- [What is expected] Revise the data from the line containing "Task: Click the Media Vincitore speed text" down to the line containing "Action: (x=675, y=32)" by replacing "speed text" with "speed value", leaving everything else unchanged.

- [Supplied records]
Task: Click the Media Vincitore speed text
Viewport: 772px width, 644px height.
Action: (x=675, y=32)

* * *

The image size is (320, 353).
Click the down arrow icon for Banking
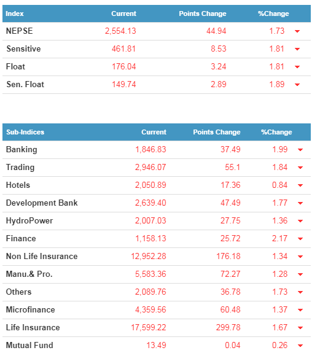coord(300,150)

- [Finished task]
Task: Click the Media Vincitore speed value
Viewport: 772px width, 644px height.
Action: (x=675, y=32)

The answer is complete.